L'accord de 1968 encadrant la circulation des ressortissants entre la France et de l'Algérie est plus que jamais en débat, après l'adoption surprise, mais sans effet immédiat, d'une résolution RN à l'Assemblée nationale. Comment et avec quelles conséquences ce texte pourrait-il être dénoncé ou renégocié ?
 
    ( AFP / ANNE-CHRISTINE POUJOULAT )
Que contient aujourd'hui l'accord que le RN veut dénoncer ?
Les parlementaires ont voté jeudi une résolution du Rassemblement national afin de renégocier la convention du 27 décembre 1968 qui crée un statut spécifique pour les ressortissants algériens en matière de circulation, de séjour et d'emploi. Après l'adoption de cette résolution, non contraignante, le Premier ministre, Sébastien Lecornu, a estimé qu'il "faut renégocier" ce traité.
Signé six ans après la fin de la guerre d'Algérie (1954-1962) alors que la France a besoin de bras pour soutenir son économie, l'accord a fait l'objet de trois révisions, en 1985, 1994 et 2001, qui ont débouché sur trois avenants, mais les grands principes du texte ont été maintenus, en particulier le régime dérogatoire au droit commun.
"Cet accord en réalité n'est plus si important en pratique, si ce n'est que les Algériens peuvent venir en France sans avoir besoin d'un visa de long séjour pour se maintenir plus de trois mois", contrairement aux autres étrangers hors UE, explique Thibaut Fleury Graff, professeur Droit international public à l'université Panthéon-Assas.
"Sinon, ils n'ont plus beaucoup d'avantages: quelques professions commerciales n'ont plus besoin d'autorisation spécifique, mais elles sont marginales", poursuit le professeur de droit.
Les Algériens bénéficient en effet de la liberté d'établissement pour exercer une activité de commerçant ou une profession indépendante. Ils peuvent également percevoir plus rapidement certaines prestations familiales ou les minima sociaux (RSA...).
En revanche, "ils ont un certain nombre d'inconvénients sur le droit commun. La facilitation d'accès à certains types de séjour notamment pour les étudiants n'est pas possible", souligne M. Fleury Graff.
Les étudiants algériens ne peuvent pas travailler, pour un job étudiant par exemple, sans solliciter une autorisation provisoire et peuvent travailler au maximum 50% de la durée annuelle de travail pratiquée dans la branche ou la profession concernée (contre 60% de la durée annuelle légale du travail pour les autres nationalités).
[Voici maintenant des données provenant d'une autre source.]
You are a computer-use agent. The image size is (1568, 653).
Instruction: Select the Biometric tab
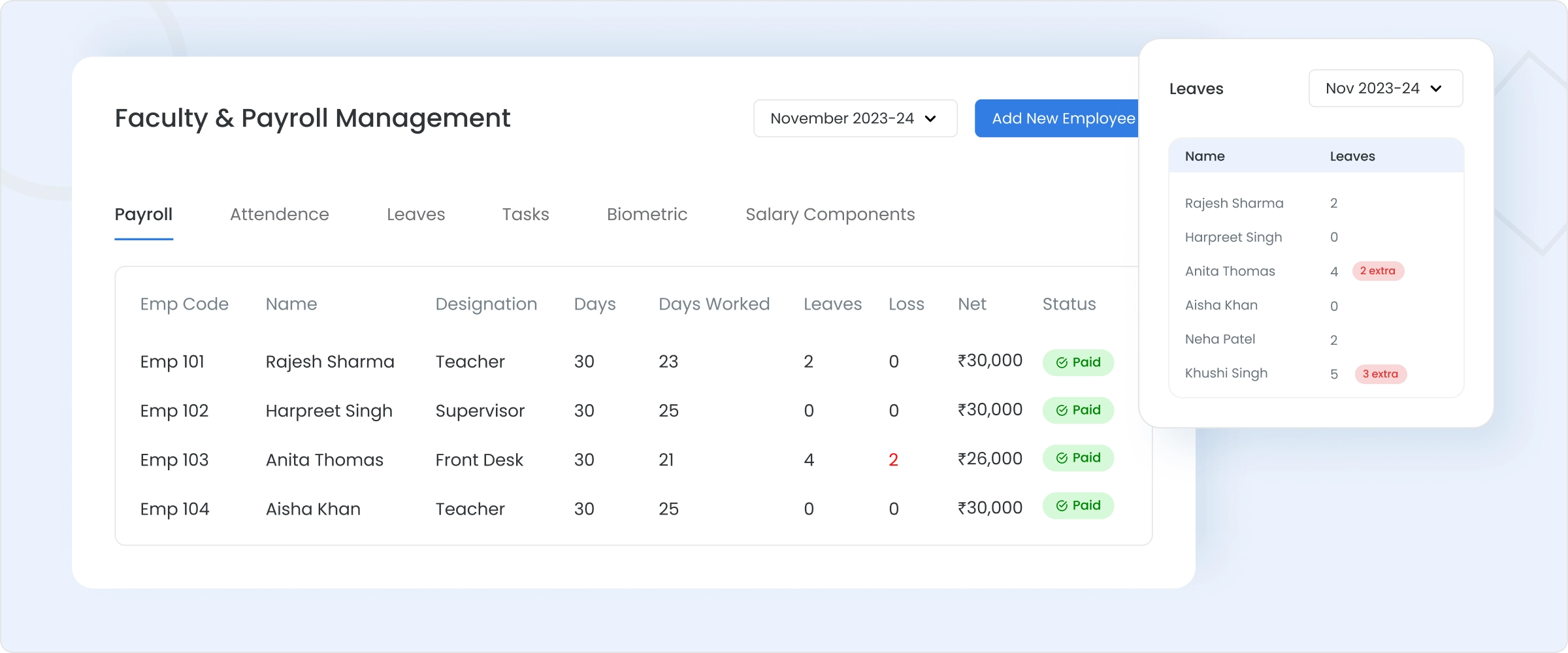647,214
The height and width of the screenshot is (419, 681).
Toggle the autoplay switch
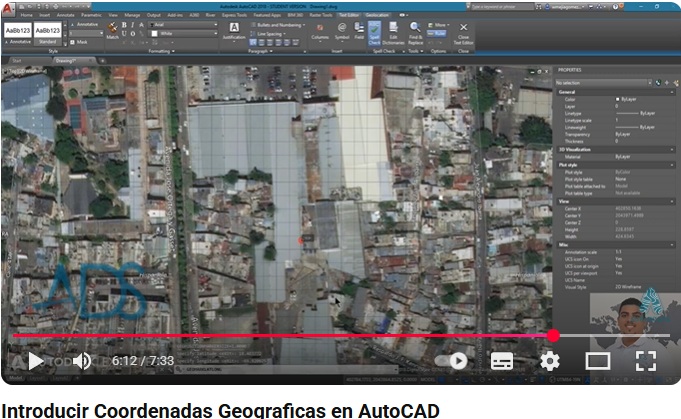pyautogui.click(x=453, y=361)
Quelles suites possibles ?
"La France a une obligation de négocier avec l'Algérie", selon M. Fleury Graff, alors que les relations diplomatiques entre les deux pays sont au plus bas depuis cet été. Alger n'a pour l'instant pas répondu au vote des députés français.
"Avant toute dénonciation unilatérale, ces négociations devraient donc aboutir à une décision" commune sur le cadre juridique applicable, poursuit l'universitaire.
En cas de désaccord, le droit commun des étrangers, tel que contenu dans le Code de l'entrée et du séjour des étrangers et du droit d'asile (Ceseda), "s'appliquerait certainement, à moins de considérer que les accords de 1962 (sur l'indépendance de l'Algérie) proclament une libre-circulation absolue des Algériens", doute-t-il.
Qu'impliquerait sa dénonciation ?
Le député macroniste Charles Rodwell qui, dans un récent rapport, souhaitait la "dénonciation" de l'accord, craint que, "faute de cadre juridique alternatif", l'application de la proposition de l'extrême droite ne rétablisse la libre circulation entre les deux pays.
"Le juge administratif pourrait décider de faire appliquer, par défaut, les accords d’Évian de 1962" avec "le risque que cela provoque un déferlement migratoire", avance le député auprès de l'AFP.
Pour Thibaut Fleury Graff, "il n'est toutefois pas évident d'affirmer qu'en cas de dénonciation, l'on reviendrait nécessairement aux accords de 1962".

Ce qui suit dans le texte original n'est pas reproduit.